Verstappen’s appearance on Pauw averaged a strong 1.18m (27.1%) from 23:02 to 23:57 according to ratings bureau Kijkonderzoek. Pauw has typically averaged around 750,000 viewers over the past few weeks, so Verstappen’s appearance boosted numbers by over 50 percent. I’m surprised no one has started a rumour about the Dutch Grand Prix yet…

ESPN increases Formula 1 coverage
One website that has increased its Formula 1 presence this year is ESPN. The website now features video round-ups fronted by Jennie Gow and Maurice Hamilton alongside written content from a variety of writers. Given that ESPN have no Formula 1 rights, it is a strong website and worth a visit if you have not done so already.

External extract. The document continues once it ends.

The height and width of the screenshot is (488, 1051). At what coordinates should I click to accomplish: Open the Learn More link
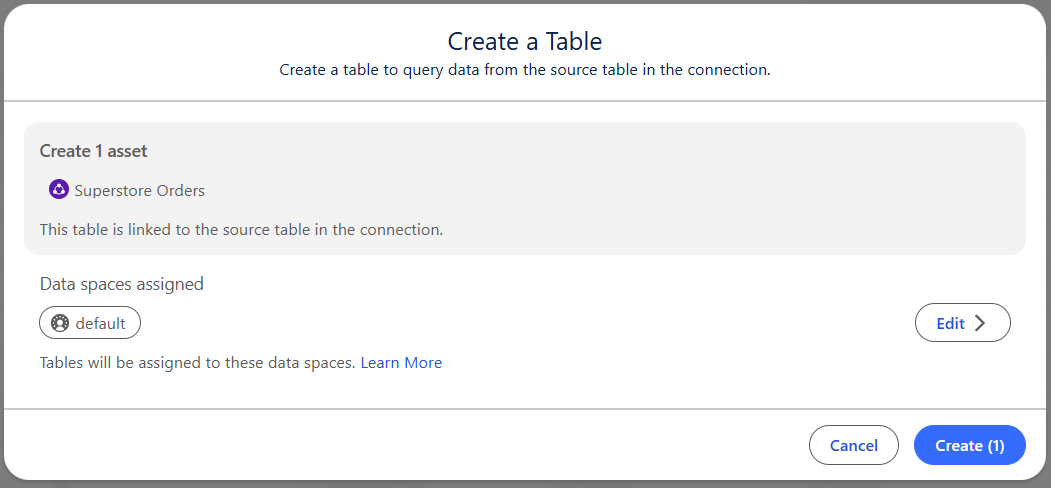point(401,363)
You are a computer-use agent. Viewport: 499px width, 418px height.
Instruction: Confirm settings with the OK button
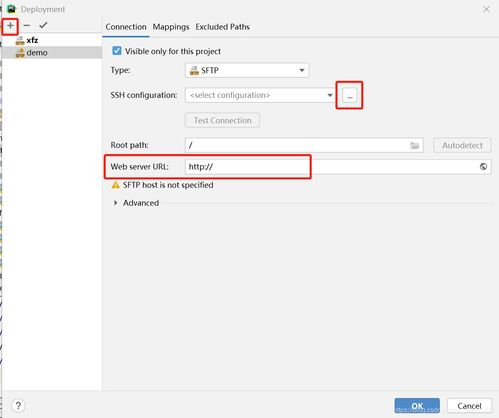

On the subject of website reporting, the BBC F1 website has adapted. Despite not being able to publish content with Formula One Management (FOM) video material, the team has still uploaded content featuring Jack Nicholls, Allan McNish and Tom Clarkson. Eagle eyed viewers will have noticed that the recent videos from Russia and Spain were filmed with the relevant back drops in sight, but outside of the FOM perimeter zone. The BBC cannot film inside a circuit during a Formula 1 race weekend, but there is nothing stopping them from filming 50 meters outside of the circuit, as they are doing so at the moment.

Producing a good supplementary magazine show
Now that we are five races into the 2016 Formula One season, it is a good chance to talk about Sky’s revamped programming line-up. Axed is the studio editions of The F1 Show, with all other episodes reduced to 30 minutes in length. As a result, the F1 Report airs every week instead of bi-weekly. The changes to The F1 Show during race weekends have been a welcome change, making it easier to catch up on practice coverage with a shorter, snappier show.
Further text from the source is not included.